┌────────

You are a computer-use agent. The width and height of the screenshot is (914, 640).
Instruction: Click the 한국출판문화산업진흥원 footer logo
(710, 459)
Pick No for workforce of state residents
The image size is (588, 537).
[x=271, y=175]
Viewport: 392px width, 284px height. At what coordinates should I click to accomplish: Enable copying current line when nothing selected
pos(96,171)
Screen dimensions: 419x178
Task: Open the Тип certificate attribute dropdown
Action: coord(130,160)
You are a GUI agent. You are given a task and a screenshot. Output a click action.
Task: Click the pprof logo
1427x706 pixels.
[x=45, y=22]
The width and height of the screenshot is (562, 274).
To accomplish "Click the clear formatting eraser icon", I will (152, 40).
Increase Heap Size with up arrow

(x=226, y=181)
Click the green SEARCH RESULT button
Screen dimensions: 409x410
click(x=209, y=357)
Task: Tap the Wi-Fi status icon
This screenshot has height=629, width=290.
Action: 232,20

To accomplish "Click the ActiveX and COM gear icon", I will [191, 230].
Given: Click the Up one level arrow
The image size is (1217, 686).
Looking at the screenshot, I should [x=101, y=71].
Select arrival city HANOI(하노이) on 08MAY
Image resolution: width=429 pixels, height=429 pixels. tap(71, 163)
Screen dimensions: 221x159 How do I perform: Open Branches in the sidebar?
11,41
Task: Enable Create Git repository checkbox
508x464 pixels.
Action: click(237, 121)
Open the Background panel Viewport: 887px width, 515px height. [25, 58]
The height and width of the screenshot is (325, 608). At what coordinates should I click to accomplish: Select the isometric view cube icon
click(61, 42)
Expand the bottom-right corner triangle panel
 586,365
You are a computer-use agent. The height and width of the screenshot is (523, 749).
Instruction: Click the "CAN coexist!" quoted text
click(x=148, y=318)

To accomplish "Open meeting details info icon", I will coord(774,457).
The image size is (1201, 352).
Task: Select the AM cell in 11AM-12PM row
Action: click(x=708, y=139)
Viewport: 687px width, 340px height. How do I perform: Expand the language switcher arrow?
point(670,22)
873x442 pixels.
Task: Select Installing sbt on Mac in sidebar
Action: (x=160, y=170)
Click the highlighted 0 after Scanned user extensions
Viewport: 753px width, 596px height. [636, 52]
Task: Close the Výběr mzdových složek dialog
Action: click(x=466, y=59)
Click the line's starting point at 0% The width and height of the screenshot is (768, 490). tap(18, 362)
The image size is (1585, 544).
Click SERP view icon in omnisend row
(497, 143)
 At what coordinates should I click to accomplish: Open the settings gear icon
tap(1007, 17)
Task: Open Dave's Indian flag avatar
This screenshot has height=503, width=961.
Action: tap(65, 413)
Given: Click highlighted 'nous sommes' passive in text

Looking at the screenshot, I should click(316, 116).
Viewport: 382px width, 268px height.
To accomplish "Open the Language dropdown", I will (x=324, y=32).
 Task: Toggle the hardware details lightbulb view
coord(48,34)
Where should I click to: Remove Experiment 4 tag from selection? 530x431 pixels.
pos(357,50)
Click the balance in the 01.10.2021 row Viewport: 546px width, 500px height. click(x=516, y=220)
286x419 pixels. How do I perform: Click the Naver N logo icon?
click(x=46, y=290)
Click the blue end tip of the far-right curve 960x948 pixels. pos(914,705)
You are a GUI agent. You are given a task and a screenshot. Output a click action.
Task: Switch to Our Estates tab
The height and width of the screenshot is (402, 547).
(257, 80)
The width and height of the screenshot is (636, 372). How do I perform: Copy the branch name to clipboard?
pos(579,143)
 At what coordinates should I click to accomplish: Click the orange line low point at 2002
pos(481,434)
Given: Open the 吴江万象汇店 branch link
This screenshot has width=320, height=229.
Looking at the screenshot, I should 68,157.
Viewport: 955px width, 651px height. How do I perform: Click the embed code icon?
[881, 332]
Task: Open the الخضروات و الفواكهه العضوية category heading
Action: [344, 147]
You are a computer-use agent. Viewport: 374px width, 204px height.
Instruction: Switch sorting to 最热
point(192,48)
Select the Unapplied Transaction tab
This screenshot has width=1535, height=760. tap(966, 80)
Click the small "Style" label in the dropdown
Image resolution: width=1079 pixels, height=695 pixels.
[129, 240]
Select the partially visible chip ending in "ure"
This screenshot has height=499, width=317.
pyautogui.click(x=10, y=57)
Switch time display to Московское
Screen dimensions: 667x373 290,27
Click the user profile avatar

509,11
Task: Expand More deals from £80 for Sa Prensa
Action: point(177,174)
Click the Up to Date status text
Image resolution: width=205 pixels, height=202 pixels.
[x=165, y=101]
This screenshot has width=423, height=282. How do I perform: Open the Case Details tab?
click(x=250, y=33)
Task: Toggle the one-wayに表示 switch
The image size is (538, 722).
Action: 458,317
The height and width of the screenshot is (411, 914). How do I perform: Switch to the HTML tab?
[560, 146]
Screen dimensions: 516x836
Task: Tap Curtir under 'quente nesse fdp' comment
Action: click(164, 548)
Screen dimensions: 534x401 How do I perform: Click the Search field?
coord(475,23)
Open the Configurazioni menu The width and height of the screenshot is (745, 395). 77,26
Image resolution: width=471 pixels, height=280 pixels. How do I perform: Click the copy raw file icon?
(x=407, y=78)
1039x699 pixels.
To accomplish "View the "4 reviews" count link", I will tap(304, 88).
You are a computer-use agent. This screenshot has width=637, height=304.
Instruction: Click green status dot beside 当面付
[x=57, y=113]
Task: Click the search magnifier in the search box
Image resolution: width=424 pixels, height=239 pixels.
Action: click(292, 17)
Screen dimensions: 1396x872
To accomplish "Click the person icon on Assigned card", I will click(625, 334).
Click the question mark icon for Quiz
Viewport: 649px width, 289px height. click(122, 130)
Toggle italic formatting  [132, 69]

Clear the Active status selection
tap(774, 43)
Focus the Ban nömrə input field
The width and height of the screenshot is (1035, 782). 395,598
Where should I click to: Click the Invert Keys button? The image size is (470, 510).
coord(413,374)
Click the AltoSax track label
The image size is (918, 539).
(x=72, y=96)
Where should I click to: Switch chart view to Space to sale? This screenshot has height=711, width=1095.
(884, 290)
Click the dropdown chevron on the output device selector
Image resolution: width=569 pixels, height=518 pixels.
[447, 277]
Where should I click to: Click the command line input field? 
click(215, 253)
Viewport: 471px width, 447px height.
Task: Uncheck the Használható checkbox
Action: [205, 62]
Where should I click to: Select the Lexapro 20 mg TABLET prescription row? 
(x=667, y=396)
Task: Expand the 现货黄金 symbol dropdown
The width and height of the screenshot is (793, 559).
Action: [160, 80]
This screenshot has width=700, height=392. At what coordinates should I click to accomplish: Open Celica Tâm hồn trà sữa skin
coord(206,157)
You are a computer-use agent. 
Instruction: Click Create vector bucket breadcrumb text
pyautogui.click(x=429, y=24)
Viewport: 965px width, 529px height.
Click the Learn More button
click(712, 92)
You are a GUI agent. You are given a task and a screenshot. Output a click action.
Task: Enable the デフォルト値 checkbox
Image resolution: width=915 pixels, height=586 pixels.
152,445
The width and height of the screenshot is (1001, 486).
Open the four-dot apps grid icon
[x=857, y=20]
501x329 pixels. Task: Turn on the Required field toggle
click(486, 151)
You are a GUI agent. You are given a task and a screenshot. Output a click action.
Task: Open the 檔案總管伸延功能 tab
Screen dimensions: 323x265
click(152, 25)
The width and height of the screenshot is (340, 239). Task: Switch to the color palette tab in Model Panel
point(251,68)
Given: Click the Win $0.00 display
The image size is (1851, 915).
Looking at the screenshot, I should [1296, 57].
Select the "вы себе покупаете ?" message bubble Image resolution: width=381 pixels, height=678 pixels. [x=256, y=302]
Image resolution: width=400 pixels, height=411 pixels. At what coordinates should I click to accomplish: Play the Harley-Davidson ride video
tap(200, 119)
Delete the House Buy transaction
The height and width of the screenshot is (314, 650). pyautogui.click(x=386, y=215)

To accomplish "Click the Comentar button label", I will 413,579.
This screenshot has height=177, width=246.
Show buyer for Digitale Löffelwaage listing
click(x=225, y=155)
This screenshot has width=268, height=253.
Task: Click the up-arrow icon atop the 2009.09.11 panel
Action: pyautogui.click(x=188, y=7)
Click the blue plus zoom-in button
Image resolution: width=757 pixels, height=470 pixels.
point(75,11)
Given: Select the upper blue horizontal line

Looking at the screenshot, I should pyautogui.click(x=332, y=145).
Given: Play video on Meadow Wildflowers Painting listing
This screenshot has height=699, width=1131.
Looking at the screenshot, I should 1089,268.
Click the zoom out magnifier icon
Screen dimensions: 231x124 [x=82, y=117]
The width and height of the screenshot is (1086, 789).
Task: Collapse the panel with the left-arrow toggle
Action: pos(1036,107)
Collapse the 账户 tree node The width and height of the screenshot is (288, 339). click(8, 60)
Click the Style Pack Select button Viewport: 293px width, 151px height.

└────────

What the exercise asks - Only the lines from the first line of the records through the one containing "Task: Tap the Wi-Fi status icon" should be reproduced, exactly, with both of them included.

Solution to this problem -
You are a computer-use agent. The width and height of the screenshot is (914, 640).
Instruction: Click the 한국출판문화산업진흥원 footer logo
(710, 459)
Pick No for workforce of state residents
The image size is (588, 537).
[x=271, y=175]
Viewport: 392px width, 284px height. At what coordinates should I click to accomplish: Enable copying current line when nothing selected
pos(96,171)
Screen dimensions: 419x178
Task: Open the Тип certificate attribute dropdown
Action: coord(130,160)
You are a GUI agent. You are given a task and a screenshot. Output a click action.
Task: Click the pprof logo
1427x706 pixels.
[x=45, y=22]
The width and height of the screenshot is (562, 274).
To accomplish "Click the clear formatting eraser icon", I will (152, 40).
Increase Heap Size with up arrow

(x=226, y=181)
Click the green SEARCH RESULT button
Screen dimensions: 409x410
click(x=209, y=357)
Task: Tap the Wi-Fi status icon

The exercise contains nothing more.